WHAT THE EXERCISE ASKS → Rewrite the stretch from the start of the entries through the line containing "tap(202, 115)", with "ellipse" changed to "oval" and everything else left as it is.

(Entries for locating described items)
• • • • • • •

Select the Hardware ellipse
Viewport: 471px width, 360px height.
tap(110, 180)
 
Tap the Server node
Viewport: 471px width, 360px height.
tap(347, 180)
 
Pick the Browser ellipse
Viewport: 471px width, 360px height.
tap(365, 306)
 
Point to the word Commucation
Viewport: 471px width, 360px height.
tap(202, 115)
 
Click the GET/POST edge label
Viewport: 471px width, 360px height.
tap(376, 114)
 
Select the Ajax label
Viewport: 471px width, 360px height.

• • • • • • •

RESULT BELOW →
Select the Hardware oval
Viewport: 471px width, 360px height.
tap(110, 180)
 
Tap the Server node
Viewport: 471px width, 360px height.
tap(347, 180)
 
Pick the Browser oval
Viewport: 471px width, 360px height.
tap(365, 306)
 
Point to the word Commucation
Viewport: 471px width, 360px height.
tap(202, 115)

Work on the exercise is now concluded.